Task objective> Look through the material below. Copy each line that contains the string "computer".

Given information>
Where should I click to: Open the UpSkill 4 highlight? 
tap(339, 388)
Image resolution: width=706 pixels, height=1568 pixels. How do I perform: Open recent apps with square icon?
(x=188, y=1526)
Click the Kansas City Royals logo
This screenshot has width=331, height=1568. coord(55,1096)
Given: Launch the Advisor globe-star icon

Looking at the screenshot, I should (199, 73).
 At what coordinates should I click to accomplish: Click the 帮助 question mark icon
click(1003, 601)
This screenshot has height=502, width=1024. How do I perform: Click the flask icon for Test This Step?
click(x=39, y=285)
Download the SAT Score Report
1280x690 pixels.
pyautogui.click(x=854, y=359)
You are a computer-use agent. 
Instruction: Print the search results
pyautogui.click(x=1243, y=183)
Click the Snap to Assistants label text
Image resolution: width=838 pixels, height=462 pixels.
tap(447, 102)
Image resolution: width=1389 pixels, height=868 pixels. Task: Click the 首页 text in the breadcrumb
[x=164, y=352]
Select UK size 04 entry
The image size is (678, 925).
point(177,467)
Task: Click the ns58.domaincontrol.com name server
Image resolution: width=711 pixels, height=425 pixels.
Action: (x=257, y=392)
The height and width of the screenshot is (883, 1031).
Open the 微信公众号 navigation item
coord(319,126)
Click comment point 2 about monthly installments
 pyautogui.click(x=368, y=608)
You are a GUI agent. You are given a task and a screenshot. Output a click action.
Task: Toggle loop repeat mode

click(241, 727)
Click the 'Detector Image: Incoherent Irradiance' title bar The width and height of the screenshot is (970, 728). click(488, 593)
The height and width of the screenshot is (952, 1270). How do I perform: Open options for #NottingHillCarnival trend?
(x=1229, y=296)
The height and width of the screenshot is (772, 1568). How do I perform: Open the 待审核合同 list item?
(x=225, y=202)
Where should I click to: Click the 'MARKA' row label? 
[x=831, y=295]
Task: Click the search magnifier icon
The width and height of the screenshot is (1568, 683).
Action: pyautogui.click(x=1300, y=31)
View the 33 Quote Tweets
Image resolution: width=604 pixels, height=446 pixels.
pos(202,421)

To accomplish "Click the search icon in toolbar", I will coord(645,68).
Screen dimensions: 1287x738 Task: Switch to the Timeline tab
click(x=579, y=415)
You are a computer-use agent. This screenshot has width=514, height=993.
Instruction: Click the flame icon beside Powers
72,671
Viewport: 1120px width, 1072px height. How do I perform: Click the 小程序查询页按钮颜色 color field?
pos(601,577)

Your solution>
You are a computer-use agent. 
You are a computer-use agent. This screenshot has width=514, height=993.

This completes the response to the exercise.